* _What this task involves_
Arrange these rows as a Markdown table with two columns, No. and Text, where No. numbers each row and Text holds the row itself, omitting blank lines. Leave the pictures out of the answer.

* _Supplied entries_
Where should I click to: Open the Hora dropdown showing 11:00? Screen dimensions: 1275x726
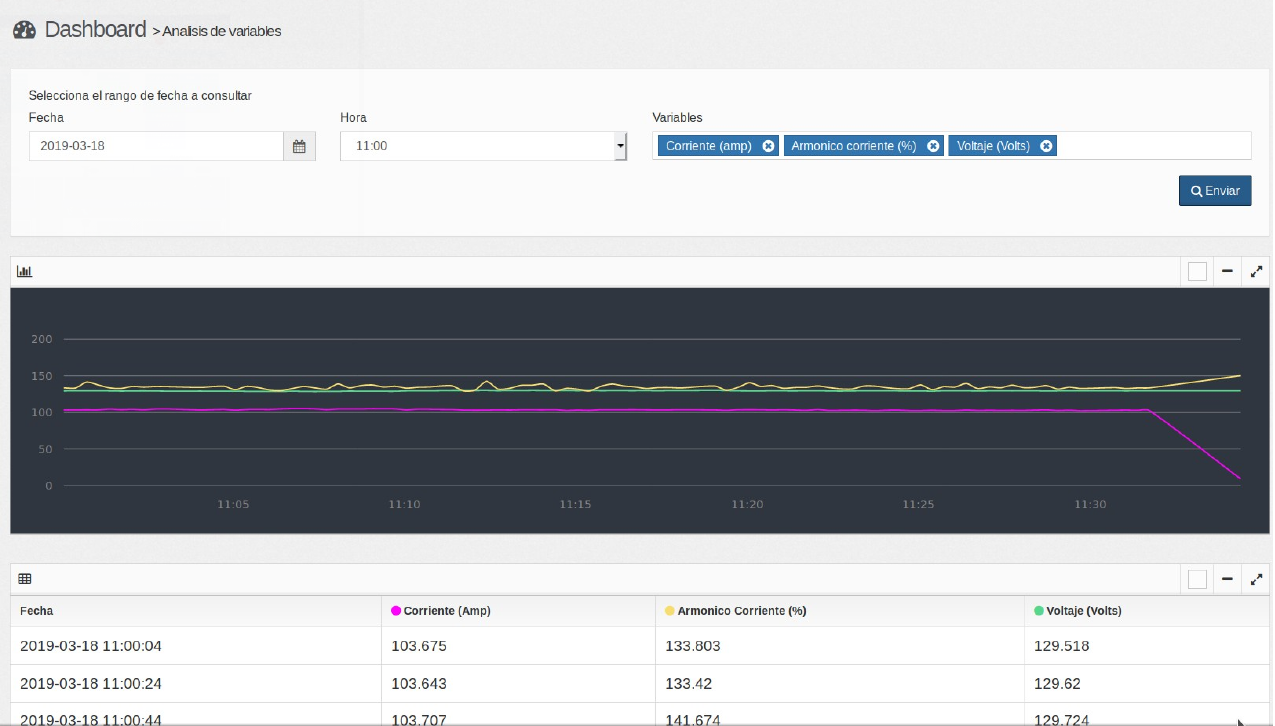click(x=483, y=146)
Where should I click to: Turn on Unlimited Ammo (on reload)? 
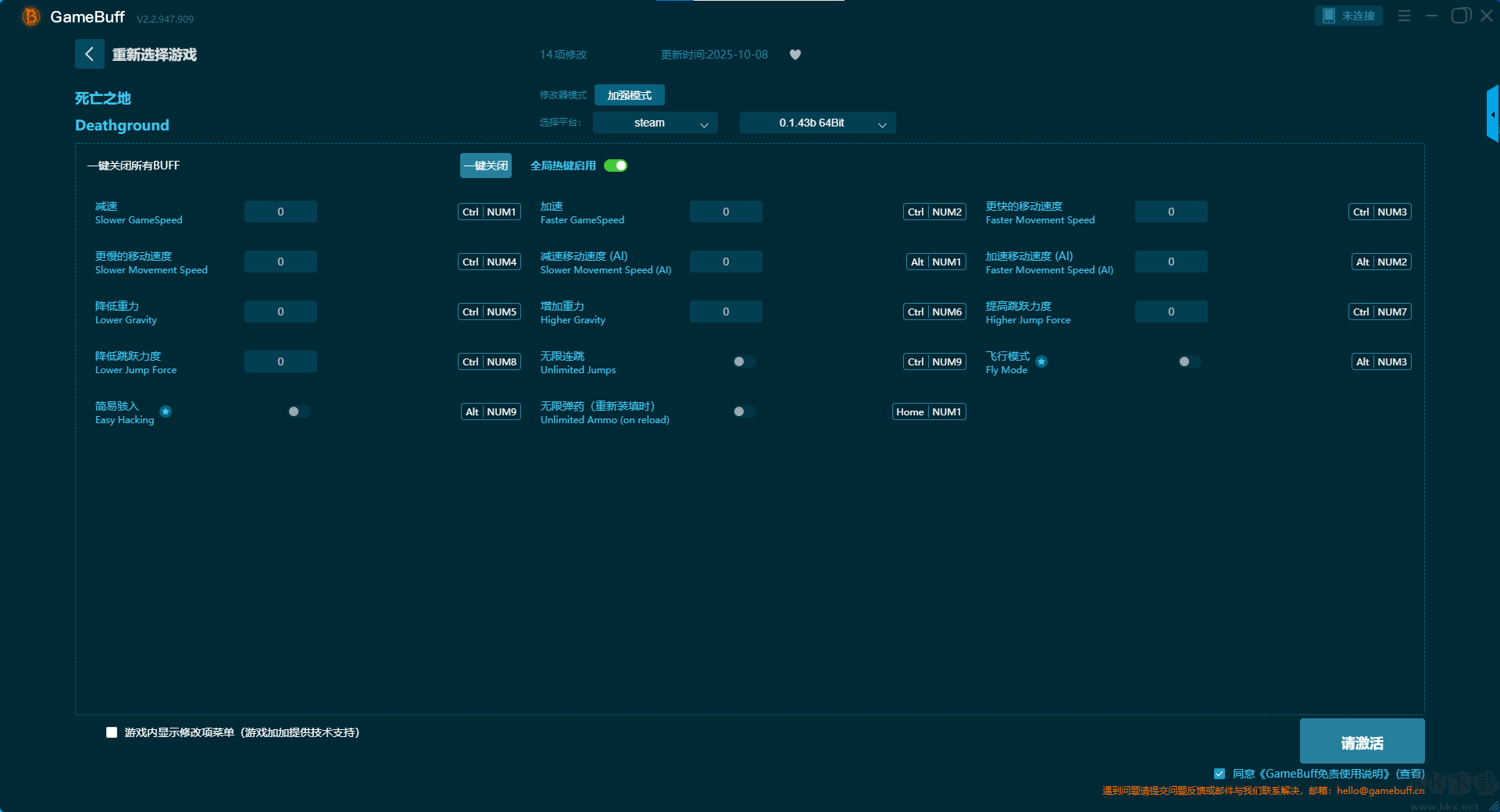point(744,411)
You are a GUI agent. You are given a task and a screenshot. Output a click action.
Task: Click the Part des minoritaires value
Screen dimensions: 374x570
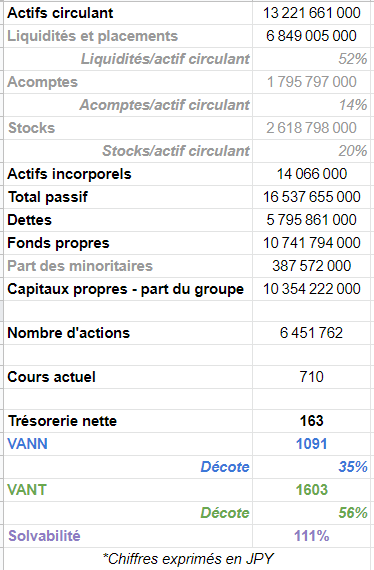[311, 266]
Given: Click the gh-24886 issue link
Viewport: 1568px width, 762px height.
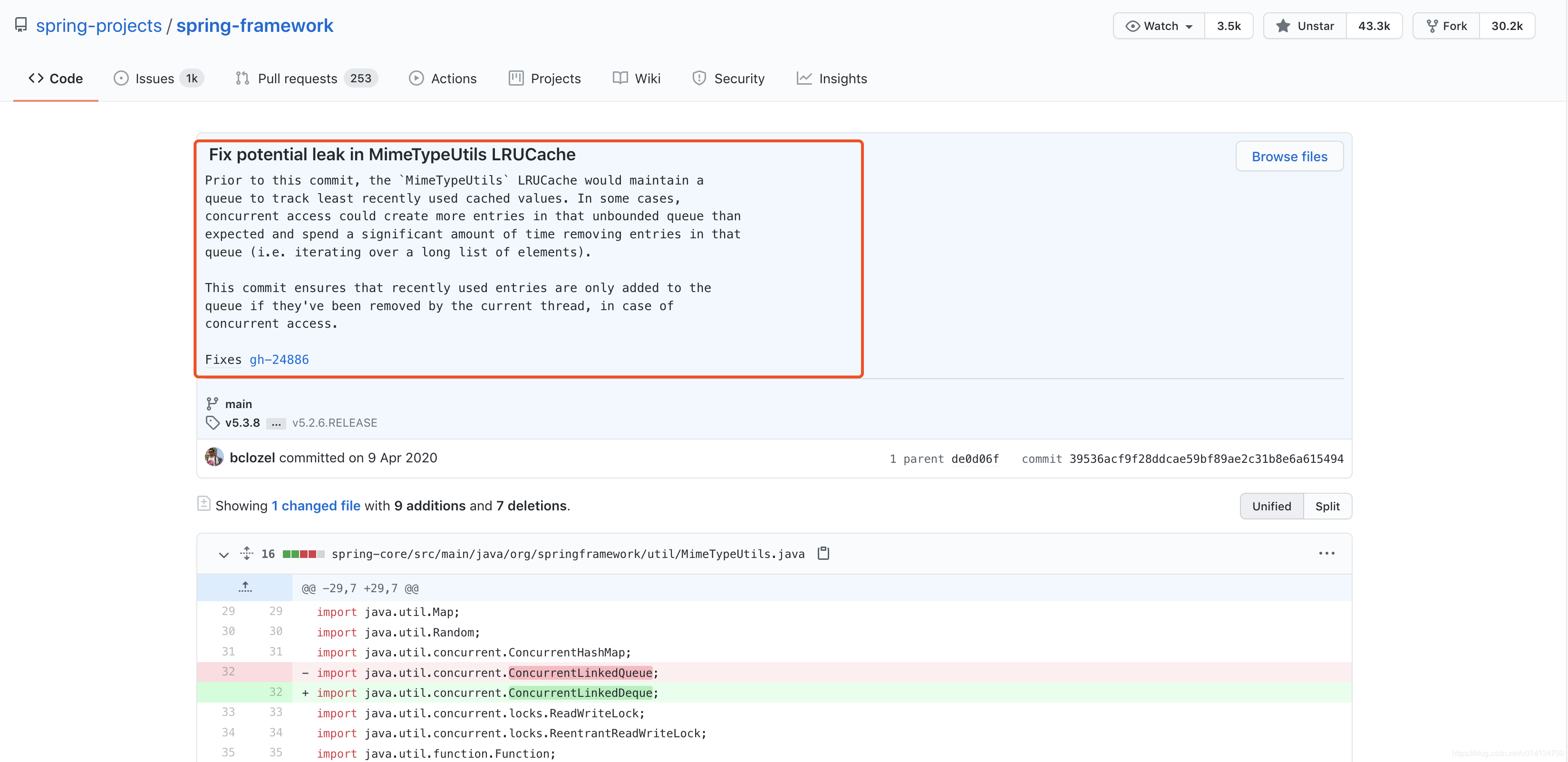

* _Solution to the problem_
| No. | Text |
|---|---|
| 1 | Where should I click to: Open the Hora dropdown showing 11:00? Screen dimensions: 1275x726 |
| 2 | click(x=483, y=146) |
| 3 | Where should I click to: Turn on Unlimited Ammo (on reload)?  |
| 4 | point(744,411) |
| 5 | You are a GUI agent. You are given a task and a screenshot. Output a click action. |
| 6 | Task: Click the Part des minoritaires value |
| 7 | Screen dimensions: 374x570 |
| 8 | [311, 266] |
| 9 | Given: Click the gh-24886 issue link |
| 10 | Viewport: 1568px width, 762px height. |